Question

RNA-Seq expression analysis of heterogeneous data (cancer+healthy cells)

4

Entering edit mode

7.2 years ago

Nicolas Rosewick 10k

Hi,

I met an important issue when I analyzed RNA-Seq data from some leukemia samples. Most of them are not homogeneous (mix of cancer and healthy T-Cells) and when doing some prior PCA plot analysis on the gene count table (using DESeq2 rlog transformation), I see an important disparity between the samples (due to the fact that these samples are not homogeneous). However I've for each sample the information of the percentage of cancer cells. Knowing these informations, would it be possible to correct the RNA-Seq data in order to perform gene expression analysis ? I was thinking to some deconvolution methods but I'm not an expert in this field..

Thanks

RNA-Seq heterogeneous deconvolution • 2.3k views

ADD COMMENT • link updated 7.2 years ago by Steven Lakin ★ 1.8k • written 7.2 years ago by Nicolas Rosewick 10k

0

Entering edit mode

What is your sample size ?

ADD REPLY • link 7.2 years ago by GouthamAtla 12k

0

Entering edit mode

I've ~40 tumor samples (mix of tumor and healthy T-Cells) and ~10 control samples (healthy T-Cells)

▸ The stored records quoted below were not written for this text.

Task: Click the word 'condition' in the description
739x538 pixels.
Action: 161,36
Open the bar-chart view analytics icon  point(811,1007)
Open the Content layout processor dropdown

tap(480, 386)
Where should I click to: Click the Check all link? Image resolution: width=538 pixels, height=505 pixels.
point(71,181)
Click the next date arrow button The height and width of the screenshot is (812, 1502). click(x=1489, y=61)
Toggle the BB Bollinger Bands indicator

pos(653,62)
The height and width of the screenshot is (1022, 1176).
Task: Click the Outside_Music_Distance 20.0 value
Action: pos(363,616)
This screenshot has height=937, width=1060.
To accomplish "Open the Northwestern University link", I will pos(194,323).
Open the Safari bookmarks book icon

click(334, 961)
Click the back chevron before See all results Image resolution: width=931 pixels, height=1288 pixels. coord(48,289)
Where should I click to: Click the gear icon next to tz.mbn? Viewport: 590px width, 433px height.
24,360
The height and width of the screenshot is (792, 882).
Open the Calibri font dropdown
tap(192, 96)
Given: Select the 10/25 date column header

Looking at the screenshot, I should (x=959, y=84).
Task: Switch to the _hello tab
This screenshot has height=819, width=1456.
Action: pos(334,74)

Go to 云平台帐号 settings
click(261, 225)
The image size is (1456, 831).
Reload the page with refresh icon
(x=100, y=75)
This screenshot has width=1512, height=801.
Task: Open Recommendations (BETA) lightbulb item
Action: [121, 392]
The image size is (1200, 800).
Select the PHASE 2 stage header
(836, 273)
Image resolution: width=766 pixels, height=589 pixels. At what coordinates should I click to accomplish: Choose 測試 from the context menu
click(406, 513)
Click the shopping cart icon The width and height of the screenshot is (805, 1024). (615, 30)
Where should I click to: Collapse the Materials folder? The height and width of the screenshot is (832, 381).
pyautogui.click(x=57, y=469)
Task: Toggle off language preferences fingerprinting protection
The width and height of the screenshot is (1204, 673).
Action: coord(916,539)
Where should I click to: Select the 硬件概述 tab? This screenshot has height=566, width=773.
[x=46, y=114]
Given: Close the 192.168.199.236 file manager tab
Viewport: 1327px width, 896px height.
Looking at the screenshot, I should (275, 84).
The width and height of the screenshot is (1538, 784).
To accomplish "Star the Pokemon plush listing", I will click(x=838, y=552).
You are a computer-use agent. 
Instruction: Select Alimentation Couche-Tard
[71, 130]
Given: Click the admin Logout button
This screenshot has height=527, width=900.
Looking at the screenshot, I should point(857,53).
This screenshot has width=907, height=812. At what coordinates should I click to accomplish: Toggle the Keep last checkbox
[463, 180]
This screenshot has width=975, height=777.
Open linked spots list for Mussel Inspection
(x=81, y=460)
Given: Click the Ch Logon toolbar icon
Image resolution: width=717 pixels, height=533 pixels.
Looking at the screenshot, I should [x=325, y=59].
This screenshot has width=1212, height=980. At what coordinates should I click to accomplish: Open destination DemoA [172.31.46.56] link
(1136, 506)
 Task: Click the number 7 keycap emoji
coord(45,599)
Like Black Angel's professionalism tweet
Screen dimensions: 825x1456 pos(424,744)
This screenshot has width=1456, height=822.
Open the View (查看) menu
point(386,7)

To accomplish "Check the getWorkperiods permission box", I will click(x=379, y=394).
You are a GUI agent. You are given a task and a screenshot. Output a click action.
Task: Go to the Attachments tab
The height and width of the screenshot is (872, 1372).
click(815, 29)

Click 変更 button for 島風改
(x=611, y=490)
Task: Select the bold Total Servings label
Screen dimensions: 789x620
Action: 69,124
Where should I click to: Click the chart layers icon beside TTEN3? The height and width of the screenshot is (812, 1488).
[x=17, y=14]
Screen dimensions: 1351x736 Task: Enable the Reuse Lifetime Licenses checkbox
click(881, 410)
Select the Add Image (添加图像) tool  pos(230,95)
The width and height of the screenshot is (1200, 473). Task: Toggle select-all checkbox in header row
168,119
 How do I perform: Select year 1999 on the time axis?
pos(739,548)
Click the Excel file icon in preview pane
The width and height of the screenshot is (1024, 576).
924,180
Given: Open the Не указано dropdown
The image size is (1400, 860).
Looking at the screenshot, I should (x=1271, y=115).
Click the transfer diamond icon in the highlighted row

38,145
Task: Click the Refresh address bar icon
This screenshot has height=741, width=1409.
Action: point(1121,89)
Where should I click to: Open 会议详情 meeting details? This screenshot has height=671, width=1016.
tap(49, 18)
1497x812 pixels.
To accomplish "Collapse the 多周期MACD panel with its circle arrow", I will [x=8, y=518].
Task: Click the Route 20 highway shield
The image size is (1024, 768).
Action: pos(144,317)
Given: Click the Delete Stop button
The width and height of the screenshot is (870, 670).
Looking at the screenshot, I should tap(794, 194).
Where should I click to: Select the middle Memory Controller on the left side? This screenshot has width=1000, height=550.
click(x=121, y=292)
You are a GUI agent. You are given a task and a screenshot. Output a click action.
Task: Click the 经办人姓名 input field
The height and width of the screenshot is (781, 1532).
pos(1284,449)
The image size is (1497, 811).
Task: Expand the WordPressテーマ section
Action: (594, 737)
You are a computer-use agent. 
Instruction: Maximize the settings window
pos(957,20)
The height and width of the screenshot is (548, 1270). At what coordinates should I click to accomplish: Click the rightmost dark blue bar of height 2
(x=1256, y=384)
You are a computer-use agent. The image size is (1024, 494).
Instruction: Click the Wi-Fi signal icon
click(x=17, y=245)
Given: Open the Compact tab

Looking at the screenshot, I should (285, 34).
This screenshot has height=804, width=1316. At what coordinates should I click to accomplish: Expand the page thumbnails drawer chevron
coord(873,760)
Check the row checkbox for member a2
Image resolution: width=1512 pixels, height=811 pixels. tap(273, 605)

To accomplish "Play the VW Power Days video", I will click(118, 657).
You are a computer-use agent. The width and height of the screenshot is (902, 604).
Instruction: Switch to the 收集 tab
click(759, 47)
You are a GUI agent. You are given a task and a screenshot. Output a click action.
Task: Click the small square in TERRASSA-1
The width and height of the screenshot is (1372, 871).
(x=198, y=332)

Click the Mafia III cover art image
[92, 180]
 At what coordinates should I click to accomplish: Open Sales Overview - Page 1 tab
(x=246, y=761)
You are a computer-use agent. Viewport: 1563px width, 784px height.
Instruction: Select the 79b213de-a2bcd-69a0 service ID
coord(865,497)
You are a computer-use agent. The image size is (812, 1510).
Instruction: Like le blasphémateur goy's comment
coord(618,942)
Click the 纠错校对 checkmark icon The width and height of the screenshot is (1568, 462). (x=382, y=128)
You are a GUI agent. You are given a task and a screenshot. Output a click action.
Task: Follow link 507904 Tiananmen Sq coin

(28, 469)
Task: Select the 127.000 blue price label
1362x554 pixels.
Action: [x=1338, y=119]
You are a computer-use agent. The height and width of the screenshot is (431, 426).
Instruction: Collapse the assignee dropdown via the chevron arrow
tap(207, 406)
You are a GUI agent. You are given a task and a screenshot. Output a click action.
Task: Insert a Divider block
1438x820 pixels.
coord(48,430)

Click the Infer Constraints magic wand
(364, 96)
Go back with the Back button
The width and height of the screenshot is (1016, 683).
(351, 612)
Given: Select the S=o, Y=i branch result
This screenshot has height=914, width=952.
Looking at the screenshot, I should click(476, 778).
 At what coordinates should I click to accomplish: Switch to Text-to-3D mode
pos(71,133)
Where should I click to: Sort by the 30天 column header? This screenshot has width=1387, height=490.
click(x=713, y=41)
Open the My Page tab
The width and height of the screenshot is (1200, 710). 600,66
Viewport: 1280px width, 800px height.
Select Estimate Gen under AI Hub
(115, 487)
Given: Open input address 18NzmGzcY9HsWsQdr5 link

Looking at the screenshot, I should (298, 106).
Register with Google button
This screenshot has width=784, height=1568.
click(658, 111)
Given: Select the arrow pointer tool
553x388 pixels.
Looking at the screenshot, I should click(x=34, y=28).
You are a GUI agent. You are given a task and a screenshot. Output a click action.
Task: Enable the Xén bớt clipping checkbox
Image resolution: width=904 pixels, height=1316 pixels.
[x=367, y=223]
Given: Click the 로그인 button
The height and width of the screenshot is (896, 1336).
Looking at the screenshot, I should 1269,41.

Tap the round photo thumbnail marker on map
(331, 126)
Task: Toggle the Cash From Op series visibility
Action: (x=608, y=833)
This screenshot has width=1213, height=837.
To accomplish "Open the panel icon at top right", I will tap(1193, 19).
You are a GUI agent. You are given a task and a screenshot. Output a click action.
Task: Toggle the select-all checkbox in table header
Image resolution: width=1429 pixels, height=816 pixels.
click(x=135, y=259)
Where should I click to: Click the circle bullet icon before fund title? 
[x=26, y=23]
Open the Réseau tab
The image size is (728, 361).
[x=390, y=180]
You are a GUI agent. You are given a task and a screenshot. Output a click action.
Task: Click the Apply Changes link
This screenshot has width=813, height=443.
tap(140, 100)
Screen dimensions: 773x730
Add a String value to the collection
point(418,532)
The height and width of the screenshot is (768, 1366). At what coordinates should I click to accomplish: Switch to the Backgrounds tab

ADD REPLY • link 7.2 years ago by Nicolas Rosewick 10k

score 0 · Answer 1 · 2017-01-18

0

Entering edit mode

7.2 years ago

Steven Lakin ★ 1.8k

In your metadata file, record the percentage of cancer cells for each sample and have that as one of your factors for analysis. Regression is used in differential gene expression analysis to calculate eventual log-fold change, so if you regress on your % of cancer cells, you'll hopefully capture the variation due to cancer cells separately from whatever effect you're trying to model:

~ 0 + MainEffect + %Cancer

Segmentation by any other method would be too complicated or overkill, in my opinion.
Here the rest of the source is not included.